AH NO! C’E’ LA IMMUNITA’ PER BERLUSCONI INSIEME ALLE ALTRE ALTE CARICHE DELLO STATO. CI HA FOTTUTI. AHAHAHA.A LUI IL DNA NON GLIELO POSSONO PRENDERE. LA LEGGE E’ UGUALE PER TUTTI. SI SA’.
Di passaggio, è sempre bene ricordare che – al contrario di quel che il “premier” ripete ossessivamente da anni e ha dichiarato anche oggi a Benevento – il presidente del consiglio dei ministri, secondo la Costituzione italiana, NON è eletto dal popolo. Ma designato dal presidente della repubblica e “fiduciato” insieme al governo dal parlamento. I cittadini votano una coalizione di partiti (peraltro con minimo potere di scelta dei parlamentari,grazie alla “porcata” Calderoli), NON il capo del governo. Il fatto che da qualche anno sulle schede elettorali si trovi il cognome di una persona (l’imputato eternamente in fuga dai processi che s’è appropriato della parola Libertà), è una forzatura di marketing priva di valore giuridico e incompatibile con l’ordinamento costituzionale, visto che fino a prova contraria la nostra è una repubblica parlamentare, NON presidenziale.

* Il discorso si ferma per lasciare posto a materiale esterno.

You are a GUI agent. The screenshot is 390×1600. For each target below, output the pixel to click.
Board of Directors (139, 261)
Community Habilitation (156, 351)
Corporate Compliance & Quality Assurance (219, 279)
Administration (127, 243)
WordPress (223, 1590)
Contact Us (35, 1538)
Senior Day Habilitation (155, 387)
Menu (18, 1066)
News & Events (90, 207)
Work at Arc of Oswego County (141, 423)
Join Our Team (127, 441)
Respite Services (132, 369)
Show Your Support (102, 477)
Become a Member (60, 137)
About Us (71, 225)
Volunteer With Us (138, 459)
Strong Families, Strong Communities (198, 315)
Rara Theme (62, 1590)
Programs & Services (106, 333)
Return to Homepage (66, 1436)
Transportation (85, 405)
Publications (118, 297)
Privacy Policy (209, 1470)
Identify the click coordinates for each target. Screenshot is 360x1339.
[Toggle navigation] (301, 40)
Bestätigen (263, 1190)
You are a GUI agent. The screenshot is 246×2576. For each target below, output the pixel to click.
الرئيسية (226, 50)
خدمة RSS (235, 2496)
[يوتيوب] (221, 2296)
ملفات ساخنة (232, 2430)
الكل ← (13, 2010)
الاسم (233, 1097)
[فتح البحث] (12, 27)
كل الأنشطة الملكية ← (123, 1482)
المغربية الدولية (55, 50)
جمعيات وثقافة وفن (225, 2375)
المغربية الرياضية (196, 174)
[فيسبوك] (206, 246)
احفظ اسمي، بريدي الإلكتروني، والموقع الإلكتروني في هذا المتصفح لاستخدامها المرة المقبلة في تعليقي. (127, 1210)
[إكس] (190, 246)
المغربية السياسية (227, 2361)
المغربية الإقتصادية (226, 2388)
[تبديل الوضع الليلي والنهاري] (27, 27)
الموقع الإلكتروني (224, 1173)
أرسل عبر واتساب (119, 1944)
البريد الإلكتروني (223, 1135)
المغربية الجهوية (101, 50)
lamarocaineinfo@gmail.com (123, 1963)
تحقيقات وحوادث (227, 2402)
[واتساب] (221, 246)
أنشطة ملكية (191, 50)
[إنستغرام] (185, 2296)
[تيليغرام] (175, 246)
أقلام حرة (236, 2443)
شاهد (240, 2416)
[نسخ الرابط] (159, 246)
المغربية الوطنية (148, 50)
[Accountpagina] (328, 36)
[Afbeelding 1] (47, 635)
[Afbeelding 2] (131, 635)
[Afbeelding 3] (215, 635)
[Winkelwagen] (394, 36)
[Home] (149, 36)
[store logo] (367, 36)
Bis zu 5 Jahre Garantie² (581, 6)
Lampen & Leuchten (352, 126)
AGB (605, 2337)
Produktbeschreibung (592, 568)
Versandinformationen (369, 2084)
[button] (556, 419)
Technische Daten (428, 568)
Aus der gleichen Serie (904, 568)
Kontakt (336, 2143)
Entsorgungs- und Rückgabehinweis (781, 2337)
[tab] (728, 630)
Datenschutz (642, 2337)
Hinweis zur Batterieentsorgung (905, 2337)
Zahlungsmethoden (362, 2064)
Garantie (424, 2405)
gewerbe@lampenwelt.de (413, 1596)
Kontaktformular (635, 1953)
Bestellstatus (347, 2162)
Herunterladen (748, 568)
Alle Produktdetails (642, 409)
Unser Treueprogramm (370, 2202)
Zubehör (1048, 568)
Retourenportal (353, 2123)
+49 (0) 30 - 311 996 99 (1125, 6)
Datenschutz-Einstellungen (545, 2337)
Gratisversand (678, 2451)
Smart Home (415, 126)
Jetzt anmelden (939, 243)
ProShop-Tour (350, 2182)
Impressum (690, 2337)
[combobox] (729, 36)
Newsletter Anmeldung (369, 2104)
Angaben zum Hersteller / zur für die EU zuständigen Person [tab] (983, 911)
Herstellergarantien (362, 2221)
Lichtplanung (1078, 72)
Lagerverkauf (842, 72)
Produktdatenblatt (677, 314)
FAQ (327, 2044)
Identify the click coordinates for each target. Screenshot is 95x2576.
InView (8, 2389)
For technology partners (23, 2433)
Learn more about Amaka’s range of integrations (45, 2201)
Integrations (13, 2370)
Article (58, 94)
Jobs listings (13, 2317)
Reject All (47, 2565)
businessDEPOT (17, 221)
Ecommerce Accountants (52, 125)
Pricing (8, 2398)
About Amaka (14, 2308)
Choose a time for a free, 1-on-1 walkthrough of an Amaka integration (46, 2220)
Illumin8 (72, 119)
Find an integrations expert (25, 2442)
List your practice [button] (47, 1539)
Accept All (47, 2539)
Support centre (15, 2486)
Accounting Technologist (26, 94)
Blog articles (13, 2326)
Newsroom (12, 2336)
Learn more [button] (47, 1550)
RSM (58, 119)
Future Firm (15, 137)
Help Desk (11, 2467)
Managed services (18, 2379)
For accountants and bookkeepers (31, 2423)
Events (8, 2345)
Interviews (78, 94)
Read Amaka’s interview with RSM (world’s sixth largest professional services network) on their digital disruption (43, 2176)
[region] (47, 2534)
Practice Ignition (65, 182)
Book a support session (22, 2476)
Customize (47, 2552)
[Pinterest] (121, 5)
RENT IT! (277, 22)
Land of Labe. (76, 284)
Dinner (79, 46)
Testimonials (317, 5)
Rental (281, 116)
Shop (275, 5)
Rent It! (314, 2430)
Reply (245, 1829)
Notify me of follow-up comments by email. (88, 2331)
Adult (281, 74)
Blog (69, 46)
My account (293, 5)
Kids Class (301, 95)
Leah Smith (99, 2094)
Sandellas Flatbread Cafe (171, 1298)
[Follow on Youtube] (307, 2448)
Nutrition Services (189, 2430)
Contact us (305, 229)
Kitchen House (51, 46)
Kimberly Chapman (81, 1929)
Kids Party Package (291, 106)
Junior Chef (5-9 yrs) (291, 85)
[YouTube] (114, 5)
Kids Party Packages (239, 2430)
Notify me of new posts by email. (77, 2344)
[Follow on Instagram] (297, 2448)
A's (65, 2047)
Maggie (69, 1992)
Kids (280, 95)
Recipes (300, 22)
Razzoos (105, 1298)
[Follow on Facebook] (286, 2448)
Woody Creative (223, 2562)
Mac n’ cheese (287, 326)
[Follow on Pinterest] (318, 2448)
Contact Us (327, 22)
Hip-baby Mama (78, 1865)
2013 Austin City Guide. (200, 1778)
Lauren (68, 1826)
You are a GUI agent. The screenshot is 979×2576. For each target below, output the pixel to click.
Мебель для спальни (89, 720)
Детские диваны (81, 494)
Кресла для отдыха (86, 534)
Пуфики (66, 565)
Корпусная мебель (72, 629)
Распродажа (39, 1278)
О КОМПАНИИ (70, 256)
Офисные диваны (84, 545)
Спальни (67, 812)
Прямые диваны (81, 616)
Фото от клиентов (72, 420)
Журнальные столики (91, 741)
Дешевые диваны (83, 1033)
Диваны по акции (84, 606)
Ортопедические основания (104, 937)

Non solo. Anche sul piano numerico, dire che “il popolo” o “la maggioranza degli italiani” ha votato per l’attuale “premier” o per l’attuale maggioranza parlamentare è FALSO. La gran maggioranza degli aventi diritto al voto (tra voti dispersi per partiti senza quorum, voti all’attuale opposizione, astenuti, schede bianche e nulle) NON ha votato per la coalizione guidata da Silvio Berlusconi. (cfr. dati ufficiali elezioni europee 2009)
Infine, appellarsi al voto popolare o addirittura al surrogato dei sondaggi (che immancabilmente registrano un consenso straripante e perfino “imbarazzante” per il committente) al fine di mettersi al di sopra della legge ed eliminare le mediazioni è contrario allo spirito della democrazia costituzionale. Perché in democrazia il principio di maggioranza NON è l’unica regola e nel rispetto delle altre regole (il principio di uguaglianza, la separazione dei poteri, la funzione delle istituzioni di garanzia, le prerogative del parlamento e dell’opposizione) risiede la fondamentale differenza fra governare e comandare.
E’ l’ABC della democrazia, lo so bene. Ma oggi è tempo di abbecedario.
Leggendo tutto questo mi viene il vomito, sono contento purtroppo di non essere in Italia.